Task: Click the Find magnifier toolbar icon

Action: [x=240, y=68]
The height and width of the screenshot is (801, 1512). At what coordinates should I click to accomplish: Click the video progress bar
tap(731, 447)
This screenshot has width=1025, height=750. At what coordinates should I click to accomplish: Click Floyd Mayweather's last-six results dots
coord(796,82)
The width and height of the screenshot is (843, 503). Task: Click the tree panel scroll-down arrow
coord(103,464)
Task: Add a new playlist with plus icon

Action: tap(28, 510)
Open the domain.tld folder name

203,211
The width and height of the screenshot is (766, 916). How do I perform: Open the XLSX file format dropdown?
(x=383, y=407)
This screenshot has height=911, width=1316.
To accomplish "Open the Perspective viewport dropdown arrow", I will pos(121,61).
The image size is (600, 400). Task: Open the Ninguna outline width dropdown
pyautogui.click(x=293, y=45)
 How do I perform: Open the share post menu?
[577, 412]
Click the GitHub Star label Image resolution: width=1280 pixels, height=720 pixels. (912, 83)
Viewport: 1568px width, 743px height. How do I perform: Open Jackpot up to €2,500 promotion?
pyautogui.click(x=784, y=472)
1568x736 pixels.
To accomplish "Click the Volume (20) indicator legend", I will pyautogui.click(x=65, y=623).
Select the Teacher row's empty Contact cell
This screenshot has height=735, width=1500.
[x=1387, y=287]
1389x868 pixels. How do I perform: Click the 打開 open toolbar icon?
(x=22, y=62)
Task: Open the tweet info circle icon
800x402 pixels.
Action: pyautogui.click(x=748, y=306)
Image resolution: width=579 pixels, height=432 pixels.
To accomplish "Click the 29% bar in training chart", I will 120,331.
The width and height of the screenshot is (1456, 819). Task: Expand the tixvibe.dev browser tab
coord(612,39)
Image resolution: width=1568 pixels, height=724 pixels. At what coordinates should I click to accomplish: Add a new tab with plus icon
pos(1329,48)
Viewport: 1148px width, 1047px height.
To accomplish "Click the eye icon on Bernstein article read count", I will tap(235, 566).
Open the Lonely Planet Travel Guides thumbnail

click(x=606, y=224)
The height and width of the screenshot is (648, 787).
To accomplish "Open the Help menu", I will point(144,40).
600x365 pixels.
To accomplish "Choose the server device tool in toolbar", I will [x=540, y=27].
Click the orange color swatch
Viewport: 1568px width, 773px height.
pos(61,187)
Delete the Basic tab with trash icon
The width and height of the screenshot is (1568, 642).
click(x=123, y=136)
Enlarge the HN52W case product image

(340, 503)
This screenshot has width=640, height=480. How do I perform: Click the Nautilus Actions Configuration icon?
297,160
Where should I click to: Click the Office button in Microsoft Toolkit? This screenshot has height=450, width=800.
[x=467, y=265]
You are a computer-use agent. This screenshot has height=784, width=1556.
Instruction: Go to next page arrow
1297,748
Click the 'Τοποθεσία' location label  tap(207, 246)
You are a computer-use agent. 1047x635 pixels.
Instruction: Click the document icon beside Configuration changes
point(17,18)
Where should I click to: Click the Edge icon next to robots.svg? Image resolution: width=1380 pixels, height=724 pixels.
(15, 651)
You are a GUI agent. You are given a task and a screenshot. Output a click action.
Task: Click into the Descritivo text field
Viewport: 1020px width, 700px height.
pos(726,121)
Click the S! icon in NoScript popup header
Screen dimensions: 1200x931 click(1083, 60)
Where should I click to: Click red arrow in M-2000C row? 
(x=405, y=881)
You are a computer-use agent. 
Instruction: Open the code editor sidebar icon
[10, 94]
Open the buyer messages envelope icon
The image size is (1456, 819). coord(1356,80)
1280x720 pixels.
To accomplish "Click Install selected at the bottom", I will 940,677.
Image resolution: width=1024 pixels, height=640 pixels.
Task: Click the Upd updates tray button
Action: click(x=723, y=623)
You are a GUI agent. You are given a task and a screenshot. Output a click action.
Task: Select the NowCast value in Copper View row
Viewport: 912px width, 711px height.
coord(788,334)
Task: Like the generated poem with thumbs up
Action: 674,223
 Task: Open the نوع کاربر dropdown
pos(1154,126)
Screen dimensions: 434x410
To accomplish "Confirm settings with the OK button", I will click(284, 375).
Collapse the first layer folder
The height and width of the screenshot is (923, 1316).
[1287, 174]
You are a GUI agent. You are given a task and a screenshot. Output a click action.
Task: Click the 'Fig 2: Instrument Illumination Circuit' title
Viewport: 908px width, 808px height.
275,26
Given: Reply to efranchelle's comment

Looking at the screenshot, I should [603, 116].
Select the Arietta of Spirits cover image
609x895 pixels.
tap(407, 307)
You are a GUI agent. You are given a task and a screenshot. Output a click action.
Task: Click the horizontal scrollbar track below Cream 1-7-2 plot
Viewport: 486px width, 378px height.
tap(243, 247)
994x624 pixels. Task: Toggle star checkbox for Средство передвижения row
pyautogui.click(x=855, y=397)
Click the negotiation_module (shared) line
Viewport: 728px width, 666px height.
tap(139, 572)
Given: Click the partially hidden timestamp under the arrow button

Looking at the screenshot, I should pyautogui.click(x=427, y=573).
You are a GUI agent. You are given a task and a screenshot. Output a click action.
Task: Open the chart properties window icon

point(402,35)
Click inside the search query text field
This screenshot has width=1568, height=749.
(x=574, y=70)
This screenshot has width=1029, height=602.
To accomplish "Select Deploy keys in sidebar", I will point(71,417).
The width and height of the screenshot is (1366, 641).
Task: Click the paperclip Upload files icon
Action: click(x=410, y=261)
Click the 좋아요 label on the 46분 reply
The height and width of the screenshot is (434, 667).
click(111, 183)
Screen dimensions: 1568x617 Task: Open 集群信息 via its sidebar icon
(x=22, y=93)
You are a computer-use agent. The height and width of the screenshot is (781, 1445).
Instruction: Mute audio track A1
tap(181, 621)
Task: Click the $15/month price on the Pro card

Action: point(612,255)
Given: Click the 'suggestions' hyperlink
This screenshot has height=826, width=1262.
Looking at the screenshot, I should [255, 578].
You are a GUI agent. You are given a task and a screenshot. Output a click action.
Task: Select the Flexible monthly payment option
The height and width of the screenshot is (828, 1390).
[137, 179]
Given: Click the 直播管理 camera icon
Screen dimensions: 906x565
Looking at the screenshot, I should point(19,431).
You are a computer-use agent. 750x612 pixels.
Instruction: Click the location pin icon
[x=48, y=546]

#### [DIRECTIONS]
All that is wanted is a faithful reproduction of the line above with "Task: Add a new playlist with plus icon", the line with "Task: Open the tweet info circle icon", and every line in between.

#### [RESPONSE BELOW]
Task: Add a new playlist with plus icon

Action: tap(28, 510)
Open the domain.tld folder name

203,211
The width and height of the screenshot is (766, 916). How do I perform: Open the XLSX file format dropdown?
(x=383, y=407)
This screenshot has height=911, width=1316.
To accomplish "Open the Perspective viewport dropdown arrow", I will pos(121,61).
The image size is (600, 400). Task: Open the Ninguna outline width dropdown
pyautogui.click(x=293, y=45)
 How do I perform: Open the share post menu?
[577, 412]
Click the GitHub Star label Image resolution: width=1280 pixels, height=720 pixels. (912, 83)
Viewport: 1568px width, 743px height. How do I perform: Open Jackpot up to €2,500 promotion?
pyautogui.click(x=784, y=472)
1568x736 pixels.
To accomplish "Click the Volume (20) indicator legend", I will pyautogui.click(x=65, y=623).
Select the Teacher row's empty Contact cell
This screenshot has height=735, width=1500.
[x=1387, y=287]
1389x868 pixels. How do I perform: Click the 打開 open toolbar icon?
(x=22, y=62)
Task: Open the tweet info circle icon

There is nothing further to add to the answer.